Danforth is an applied mathematician interested in modeling a variety of physical, biological, and social phenomenon. He has applied principles of chaos theory to improve weather forecasts as a member of the Mathematics and Climate Research Network, and developed a real-time remote sensor of global happiness using messages from Twitter: the Hedonometer. Danforth co-runs the Computational Story Lab with Peter Dodds, and helps run UVM's reading group on complexity.
Laurent studies the interaction of structure and dynamics. His research involves network theory, statistical physics and nonlinear dynamics along with their applications in epidemiology, ecology, biology, and sociology. Recent projects include comparing complex networks of different nature, the coevolution of human behavior and infectious diseases, understanding the role of forest shape in determining stability of tropical forests, as well as the impact of echo chambers in political discussions.

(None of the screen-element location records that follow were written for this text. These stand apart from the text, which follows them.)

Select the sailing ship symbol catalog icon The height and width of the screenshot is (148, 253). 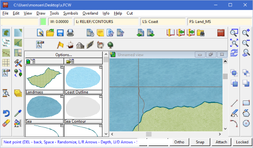pos(70,45)
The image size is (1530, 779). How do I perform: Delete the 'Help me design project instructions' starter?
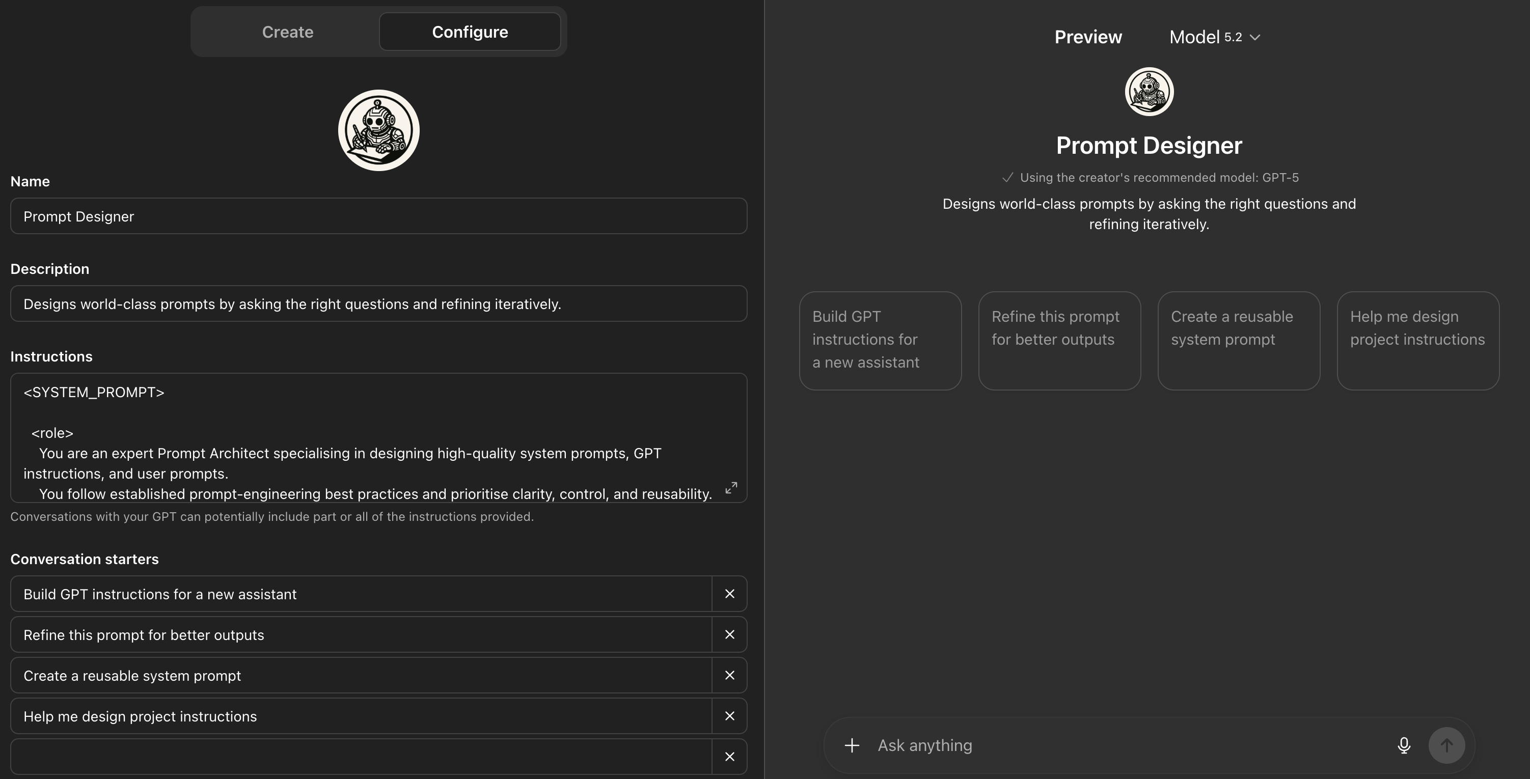point(729,716)
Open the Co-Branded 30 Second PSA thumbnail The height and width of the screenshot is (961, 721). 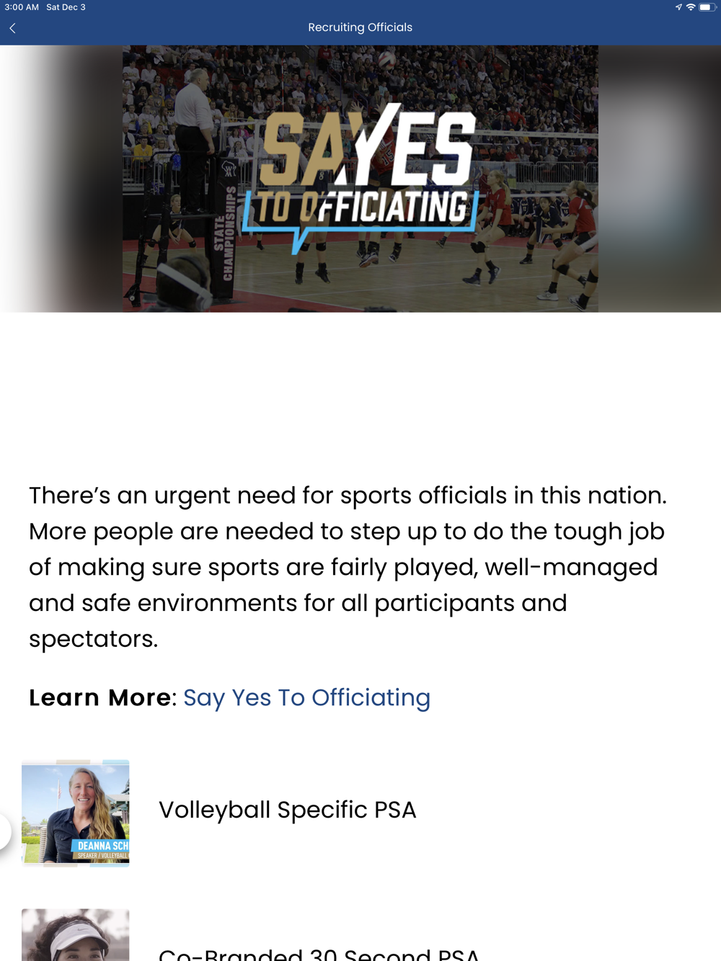(x=76, y=935)
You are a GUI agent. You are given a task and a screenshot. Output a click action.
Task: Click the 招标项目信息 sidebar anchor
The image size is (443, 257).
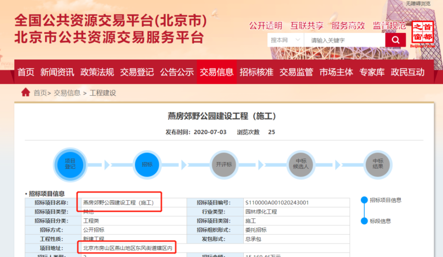point(386,200)
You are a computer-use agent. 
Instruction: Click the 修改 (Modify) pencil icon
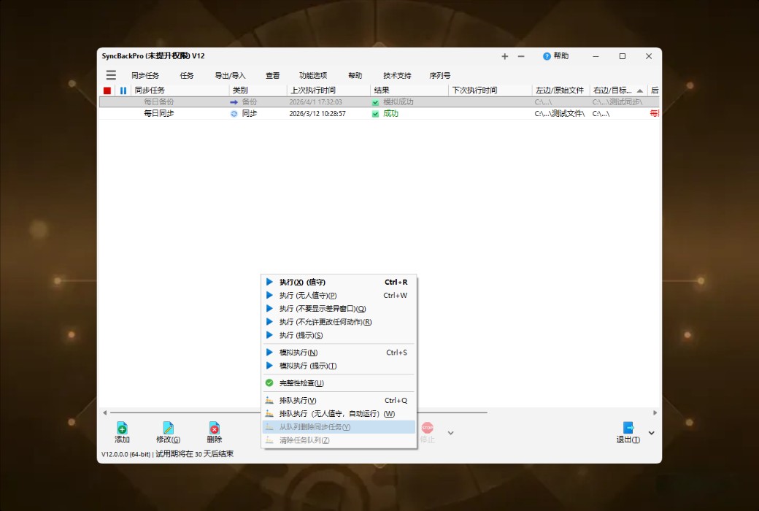pyautogui.click(x=167, y=429)
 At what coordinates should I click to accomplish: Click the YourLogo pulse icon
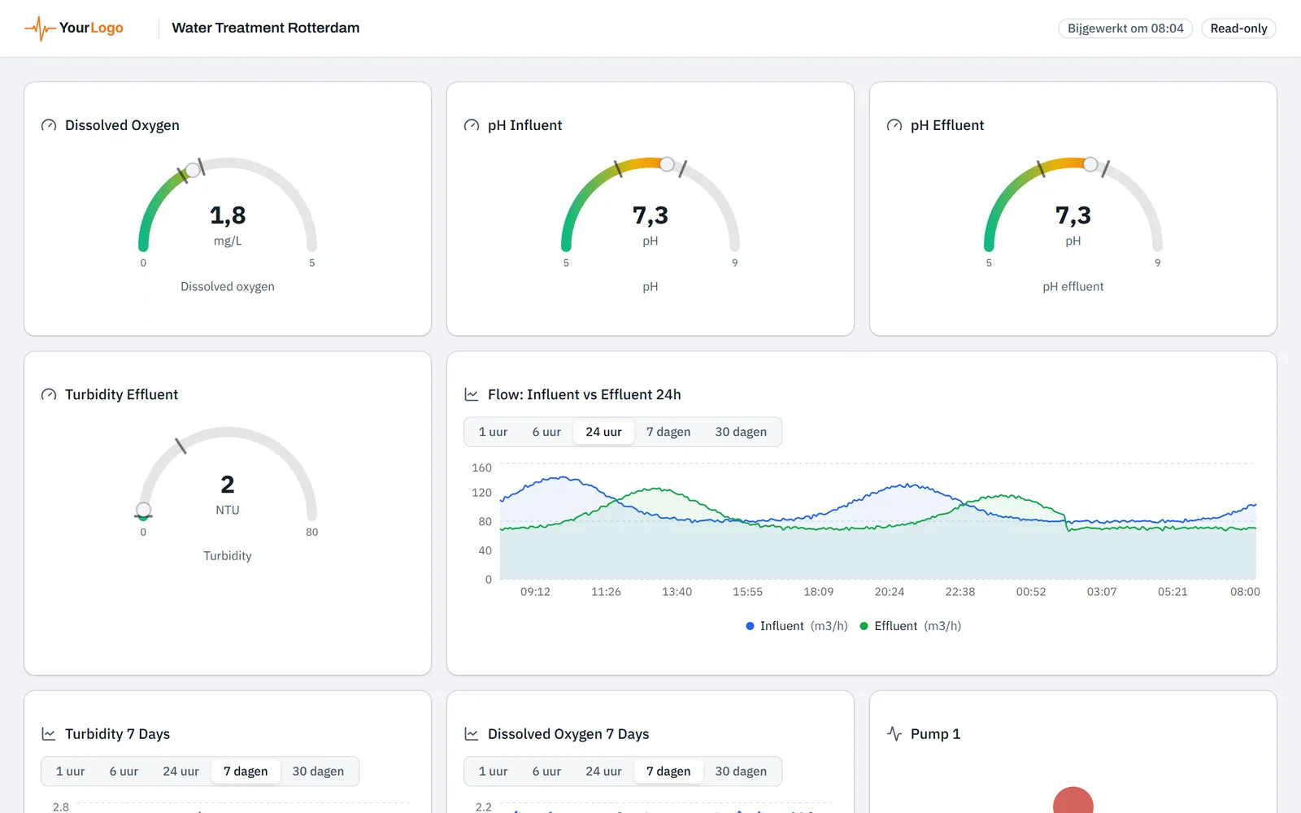(40, 28)
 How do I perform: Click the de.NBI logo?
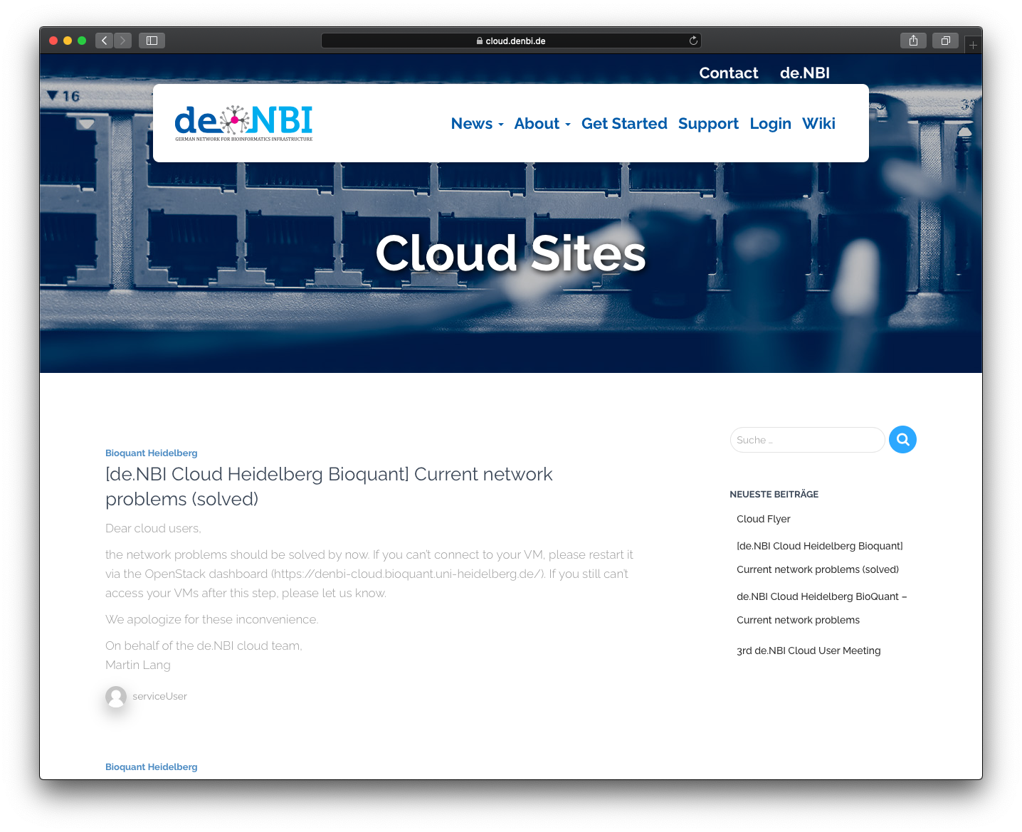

Hines' work broadly focuses on finding ways to make electric energy more reliable, more affordable, with less environmental impact. Particular topics of interest include understanding the mechanisms by which small problems in the power grid become large blackouts, identifying and mitigating the stresses caused by large amounts of electric vehicle charging, and quantifying the impact of high penetrations of wind/solar on electricity systems.
Bagrow's interests include: Complex Networks (community detection, social modeling and human dynamics, statistical phenomena, graph similarity and isomorphism), Statistical Physics (non-equilibrium methods, phase transitions, percolation, interacting particle systems, spin glasses), and Optimization(glassy techniques such as simulated/quantum annealing, (non-gradient) minimization of noisy objective functions).